COLUMBIA, SC.- The Columbia Museum of Art is presenting the exhibition Midcentury Masters: Jasper Johns’ Gifts to the CMA, a varied collection of 35 prints gifted to the CMA by Jasper Johns himself and shown in its entirety for the first time, on view Friday, November 16, 2018, to Sunday, February, 24, 2019. With several prints by Johns as well as the work of such postwar heavyweights as Robert Rauschenberg, Josef Albers, Roy Lichtenstein, Ellsworth Kelly, and Andy Warhol, plus archival materials documenting Johns’ time living and establishing his artistic identity in Columbia, this unique exhibition provides insight into the mind of South Carolina’s most famous artistic son.

“Artists, critics, and collectors the world over know the name Jasper Johns, but few know that his career began in Columbia where he studied at USC,” says Chief Curator Will South, who organized the exhibition. “And though he became an international art star, he did not forget South Carolina. This is a show documenting the importance of contemporary art to the collection and celebrating the importance of the museum’s patrons like Jasper Johns.”

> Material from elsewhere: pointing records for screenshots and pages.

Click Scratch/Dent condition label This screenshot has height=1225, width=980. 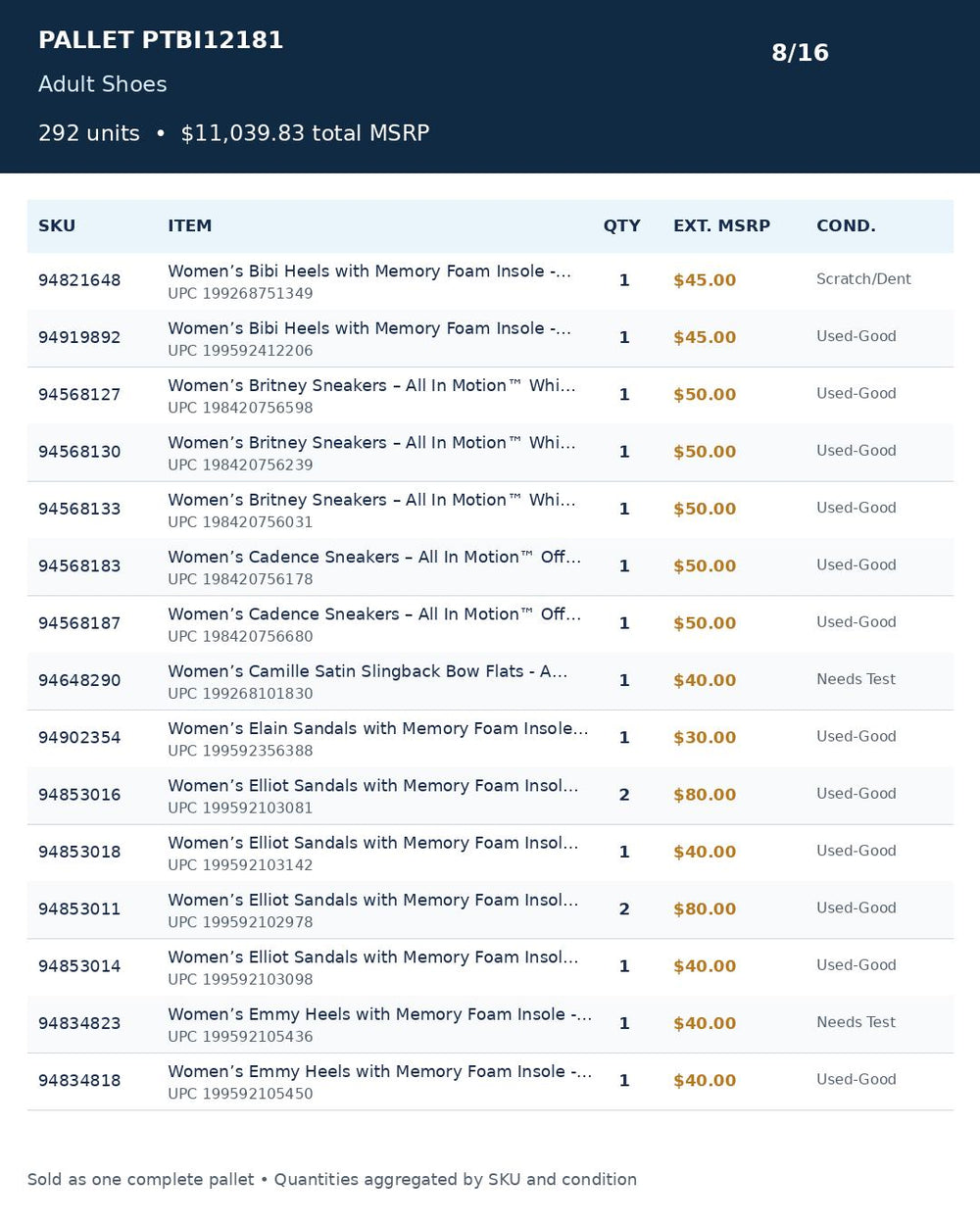tap(863, 279)
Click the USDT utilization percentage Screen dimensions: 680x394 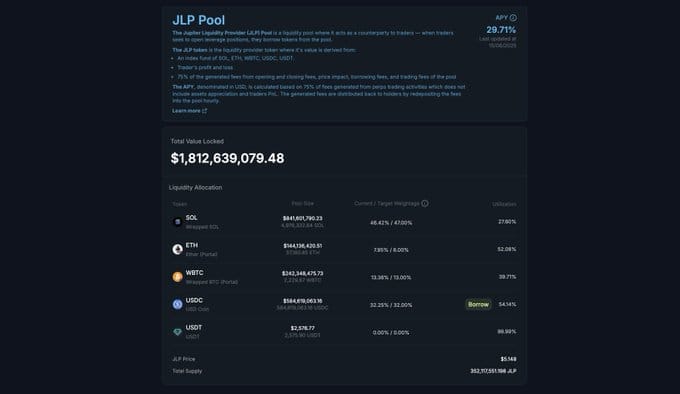pyautogui.click(x=507, y=332)
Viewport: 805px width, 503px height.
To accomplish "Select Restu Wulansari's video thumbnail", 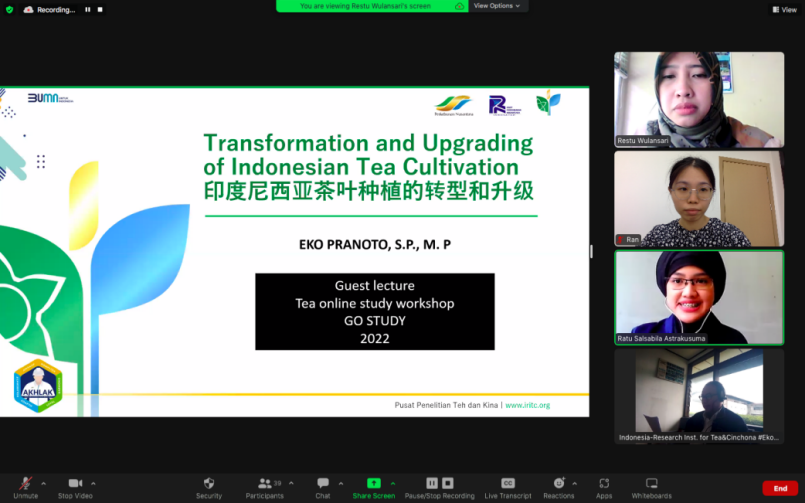I will 698,99.
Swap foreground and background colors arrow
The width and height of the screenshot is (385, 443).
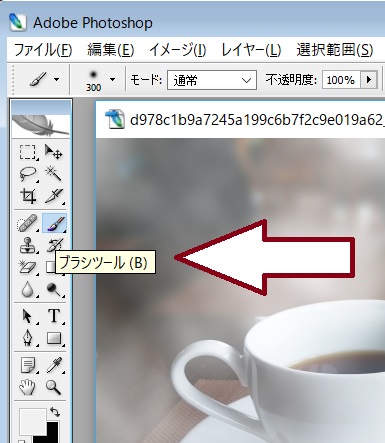pyautogui.click(x=55, y=412)
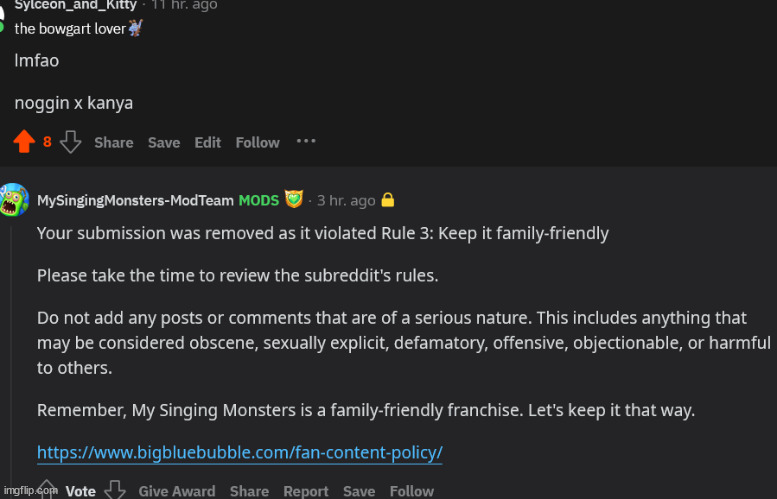777x499 pixels.
Task: Collapse the ModTeam comment thread line
Action: (11, 357)
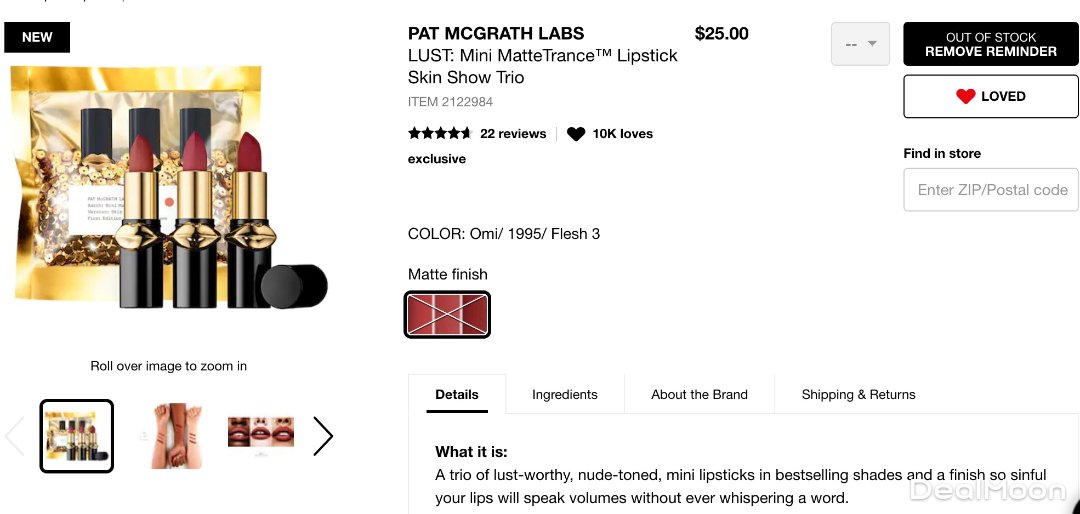Screen dimensions: 1080x514
Task: Click the five-star rating icons
Action: [x=439, y=133]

One of the most influential American artists of all time, Johns was born in 1930 in Augusta, Georgia, and raised in South Carolina and spent a significant portion of his life in Columbia. He attended three semesters at the University of South Carolina, where he built lifelong friendships with his teachers, and was then stationed at Fort Jackson from 1951 to 1953. He exhibited around town and for a while was a curator for the CMA’s Fort Jackson Gallery, a single room inside the old museum on Taylor Street.

After moving to New York, Johns began painting symbols like numbers and flags, things that were ordinary and, in his words, existed as clear facts “not involving an aesthetic hierarchy.” Eventually, Johns and his work began to be seen as the bridge between traditional painting and contemporary art: he painted things like flags precisely because they were not illusions. This radical attitude toward creative output changed the art world and led to such pivotal movements as Minimalism and Pop art.

In 1999 to mark the occasion of the CMA’s 50th anniversary, Johns, persuaded by his old friend and former USC teacher Dr. Robert Ochs, gifted the museum with the works on paper from his personal collection that form this exhibition. Some of these works are by Johns himself, while the others are by his personal friends or artists he admired. Midcentury Masters features some of the great prints of the 20th century, including Albers’ work on color variations regarding the square and one of Johns’ own prints of a target, one of the subjects for which he remains best-known.

“Many in the Midlands do not know that Johns got his artistic start here in Columbia, and we’re excited to celebrate his roots and share that story with our community,” says Executive Director Della Watkins. “This extraordinary show is a chance to learn about an art legend, his Columbia connections, and the many lives he touched and was touched by in return.”